The 18-year-old was found in a burnt-out car in Havelock North last year.

Her sister said officers initially mistook her body for that of a sheep.

"We are always going to have to see it everywhere that she was mistaken as an animal. It's not OK 'cause she was more beautiful than that," Anaherā said.

"I would have done anything for her and I will — I don't care how long it takes."

A police spokesperson said investigators have spent thousands of hours on both cases, and their work continues.

"We do believe someone out there knows what has happened to Breanna and to Ariki," the spokesperson said in a statement.

"Everybody involved wants to resolve these cases for Breanna and Ariki and their whānau, and cases like this hit home."

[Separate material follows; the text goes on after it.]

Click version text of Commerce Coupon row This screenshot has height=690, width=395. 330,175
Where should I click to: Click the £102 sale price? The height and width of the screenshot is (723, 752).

They said police are communicating with whānau when appropriate, making inquiries and reviewing information.

"We understand there is frustration because of the length of time the investigations are taking, but both remain active investigations."

They stated finding Breanna is a focus for the police and there's hope today's march will raise awareness of both cases which leads to information being shared with investigators.

Several family members met with Justice Minister Kiritapu Allan today, with Gray calling it "a start".

Allan said she's asked for a meeting to be set up with the families and the Chief Victims Advisor, who provides independent advice to the minister on issues and improving the justice system.

"Because there are a range of things that failed for them probably and if it's failing for them, it would be failing for many victims across the country," Allan said.

Police said the biggest challenge in missing persons cases is information.

"In many cases, it's members of the public who are responsible for a missing person being found, because of the information they share with us," a police spokesperson said.

Police said missing person cases are reviewed extensively.